- [Directions]: Reproduce precisely the lines between the start of the data below and the line with "Given: Click the Thu 00:00 time axis label", both included.

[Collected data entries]
★ ★ ★ ★ ★
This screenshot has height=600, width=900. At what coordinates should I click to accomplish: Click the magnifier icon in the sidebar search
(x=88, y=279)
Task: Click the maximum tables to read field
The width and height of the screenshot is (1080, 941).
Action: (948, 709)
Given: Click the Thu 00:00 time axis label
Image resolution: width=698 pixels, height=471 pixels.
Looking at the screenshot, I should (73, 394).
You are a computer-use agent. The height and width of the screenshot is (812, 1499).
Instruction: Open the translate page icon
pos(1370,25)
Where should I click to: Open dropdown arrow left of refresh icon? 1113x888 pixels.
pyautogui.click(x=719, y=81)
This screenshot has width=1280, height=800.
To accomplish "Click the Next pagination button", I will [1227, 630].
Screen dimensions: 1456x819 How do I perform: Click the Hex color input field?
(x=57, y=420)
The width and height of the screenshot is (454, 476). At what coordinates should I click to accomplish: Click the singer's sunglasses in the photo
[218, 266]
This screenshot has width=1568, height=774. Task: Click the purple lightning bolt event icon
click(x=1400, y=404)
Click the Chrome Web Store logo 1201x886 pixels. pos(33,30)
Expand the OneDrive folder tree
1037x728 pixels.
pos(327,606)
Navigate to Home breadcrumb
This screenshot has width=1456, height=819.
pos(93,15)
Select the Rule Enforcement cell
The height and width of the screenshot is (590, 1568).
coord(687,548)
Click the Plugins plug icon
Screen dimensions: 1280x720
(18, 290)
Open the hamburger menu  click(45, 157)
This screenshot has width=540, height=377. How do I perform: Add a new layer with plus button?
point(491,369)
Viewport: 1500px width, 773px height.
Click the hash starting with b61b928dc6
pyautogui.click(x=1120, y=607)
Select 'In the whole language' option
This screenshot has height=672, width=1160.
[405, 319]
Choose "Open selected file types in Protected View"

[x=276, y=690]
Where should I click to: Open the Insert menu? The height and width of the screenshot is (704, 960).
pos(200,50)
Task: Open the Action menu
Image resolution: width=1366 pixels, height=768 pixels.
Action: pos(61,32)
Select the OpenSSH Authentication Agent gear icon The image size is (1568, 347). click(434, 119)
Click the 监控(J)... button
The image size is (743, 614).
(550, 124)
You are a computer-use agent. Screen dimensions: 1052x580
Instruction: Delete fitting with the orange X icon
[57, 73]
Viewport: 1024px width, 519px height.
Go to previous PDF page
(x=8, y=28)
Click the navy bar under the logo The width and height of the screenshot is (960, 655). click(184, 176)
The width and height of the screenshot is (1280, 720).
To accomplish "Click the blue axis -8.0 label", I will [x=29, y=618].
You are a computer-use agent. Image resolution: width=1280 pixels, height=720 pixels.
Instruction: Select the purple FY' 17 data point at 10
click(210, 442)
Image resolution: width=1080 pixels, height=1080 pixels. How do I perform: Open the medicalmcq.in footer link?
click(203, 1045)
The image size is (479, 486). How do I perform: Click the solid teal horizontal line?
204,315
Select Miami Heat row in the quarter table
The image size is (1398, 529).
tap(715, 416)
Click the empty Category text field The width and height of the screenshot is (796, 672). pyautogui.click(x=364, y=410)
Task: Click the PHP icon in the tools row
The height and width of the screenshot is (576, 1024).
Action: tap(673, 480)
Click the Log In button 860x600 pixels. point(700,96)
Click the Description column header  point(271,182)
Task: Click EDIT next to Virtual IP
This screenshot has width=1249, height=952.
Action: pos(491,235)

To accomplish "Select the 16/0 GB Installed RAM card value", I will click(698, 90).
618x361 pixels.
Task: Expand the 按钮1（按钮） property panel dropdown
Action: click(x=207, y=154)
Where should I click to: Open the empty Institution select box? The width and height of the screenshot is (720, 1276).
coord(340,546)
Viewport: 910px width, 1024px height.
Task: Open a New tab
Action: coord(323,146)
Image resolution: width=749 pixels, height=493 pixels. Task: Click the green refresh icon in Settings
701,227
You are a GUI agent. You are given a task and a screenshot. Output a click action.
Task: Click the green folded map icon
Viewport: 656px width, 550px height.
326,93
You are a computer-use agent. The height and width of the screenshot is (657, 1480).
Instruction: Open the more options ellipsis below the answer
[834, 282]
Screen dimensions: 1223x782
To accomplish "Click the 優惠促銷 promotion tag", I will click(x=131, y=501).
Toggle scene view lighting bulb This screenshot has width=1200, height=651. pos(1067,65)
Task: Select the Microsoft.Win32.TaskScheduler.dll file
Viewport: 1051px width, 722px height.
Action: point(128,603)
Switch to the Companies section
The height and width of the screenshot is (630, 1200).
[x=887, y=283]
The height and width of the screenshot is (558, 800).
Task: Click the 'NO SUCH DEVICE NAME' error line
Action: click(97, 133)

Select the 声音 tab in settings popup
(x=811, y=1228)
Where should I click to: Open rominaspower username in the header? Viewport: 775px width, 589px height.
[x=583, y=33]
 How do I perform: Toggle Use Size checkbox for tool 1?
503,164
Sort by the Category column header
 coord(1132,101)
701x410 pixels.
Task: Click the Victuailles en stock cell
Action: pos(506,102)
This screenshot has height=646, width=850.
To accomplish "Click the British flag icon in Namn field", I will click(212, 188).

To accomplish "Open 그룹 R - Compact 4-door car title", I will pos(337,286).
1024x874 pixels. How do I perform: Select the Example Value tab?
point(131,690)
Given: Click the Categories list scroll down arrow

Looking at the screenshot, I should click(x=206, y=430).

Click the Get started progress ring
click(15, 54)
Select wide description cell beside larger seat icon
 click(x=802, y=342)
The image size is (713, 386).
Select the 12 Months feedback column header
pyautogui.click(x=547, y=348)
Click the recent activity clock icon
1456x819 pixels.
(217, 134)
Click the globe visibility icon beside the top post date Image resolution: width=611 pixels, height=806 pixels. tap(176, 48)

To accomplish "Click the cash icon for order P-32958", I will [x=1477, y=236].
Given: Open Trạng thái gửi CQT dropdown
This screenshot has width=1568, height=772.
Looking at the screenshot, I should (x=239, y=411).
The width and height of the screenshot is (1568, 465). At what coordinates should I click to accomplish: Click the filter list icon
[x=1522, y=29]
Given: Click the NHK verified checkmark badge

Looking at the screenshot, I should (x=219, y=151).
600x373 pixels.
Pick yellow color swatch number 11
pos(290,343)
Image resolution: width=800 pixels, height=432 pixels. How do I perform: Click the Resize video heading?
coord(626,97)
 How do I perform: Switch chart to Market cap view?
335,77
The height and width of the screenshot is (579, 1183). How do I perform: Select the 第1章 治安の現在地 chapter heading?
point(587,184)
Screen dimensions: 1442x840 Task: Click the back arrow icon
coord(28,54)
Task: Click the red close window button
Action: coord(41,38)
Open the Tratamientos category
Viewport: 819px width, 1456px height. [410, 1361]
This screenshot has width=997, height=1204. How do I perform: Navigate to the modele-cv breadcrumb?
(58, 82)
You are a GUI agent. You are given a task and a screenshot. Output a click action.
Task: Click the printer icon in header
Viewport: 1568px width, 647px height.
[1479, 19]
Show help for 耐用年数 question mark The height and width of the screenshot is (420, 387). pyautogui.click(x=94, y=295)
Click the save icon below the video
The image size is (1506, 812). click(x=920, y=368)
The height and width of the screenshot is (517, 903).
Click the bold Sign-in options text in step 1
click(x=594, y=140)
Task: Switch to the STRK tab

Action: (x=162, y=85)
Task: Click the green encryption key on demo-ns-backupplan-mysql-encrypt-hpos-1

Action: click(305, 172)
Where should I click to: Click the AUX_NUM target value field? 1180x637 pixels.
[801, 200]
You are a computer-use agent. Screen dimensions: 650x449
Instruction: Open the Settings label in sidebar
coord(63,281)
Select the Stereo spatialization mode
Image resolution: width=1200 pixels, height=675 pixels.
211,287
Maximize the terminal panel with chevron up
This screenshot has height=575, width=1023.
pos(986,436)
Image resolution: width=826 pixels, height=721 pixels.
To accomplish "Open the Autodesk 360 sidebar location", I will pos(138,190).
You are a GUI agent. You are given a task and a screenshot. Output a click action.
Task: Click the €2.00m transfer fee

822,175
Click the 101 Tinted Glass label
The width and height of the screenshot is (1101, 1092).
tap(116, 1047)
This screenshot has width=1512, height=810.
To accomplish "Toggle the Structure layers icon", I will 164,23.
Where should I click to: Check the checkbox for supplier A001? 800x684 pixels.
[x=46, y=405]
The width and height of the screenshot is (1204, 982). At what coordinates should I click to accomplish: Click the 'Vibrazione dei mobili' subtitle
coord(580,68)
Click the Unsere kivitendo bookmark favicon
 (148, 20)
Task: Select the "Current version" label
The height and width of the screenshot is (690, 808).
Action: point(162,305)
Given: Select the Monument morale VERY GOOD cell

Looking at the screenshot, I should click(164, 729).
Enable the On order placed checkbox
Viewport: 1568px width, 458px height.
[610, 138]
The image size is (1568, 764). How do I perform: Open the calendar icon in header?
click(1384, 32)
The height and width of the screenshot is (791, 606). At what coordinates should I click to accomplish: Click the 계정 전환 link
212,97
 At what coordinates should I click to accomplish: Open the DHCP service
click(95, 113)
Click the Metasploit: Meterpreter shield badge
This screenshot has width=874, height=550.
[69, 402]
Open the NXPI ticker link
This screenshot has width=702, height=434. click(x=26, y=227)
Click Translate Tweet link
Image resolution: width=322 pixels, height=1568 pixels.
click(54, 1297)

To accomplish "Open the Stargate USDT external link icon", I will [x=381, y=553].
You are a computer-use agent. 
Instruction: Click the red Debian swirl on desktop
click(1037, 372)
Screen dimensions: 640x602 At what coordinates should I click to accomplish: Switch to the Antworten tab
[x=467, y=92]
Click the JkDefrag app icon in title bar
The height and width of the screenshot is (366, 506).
★ ★ ★ ★ ★
- [Exercise answer]:
This screenshot has height=600, width=900. At what coordinates should I click to accomplish: Click the magnifier icon in the sidebar search
(x=88, y=279)
Task: Click the maximum tables to read field
The width and height of the screenshot is (1080, 941).
Action: (948, 709)
Given: Click the Thu 00:00 time axis label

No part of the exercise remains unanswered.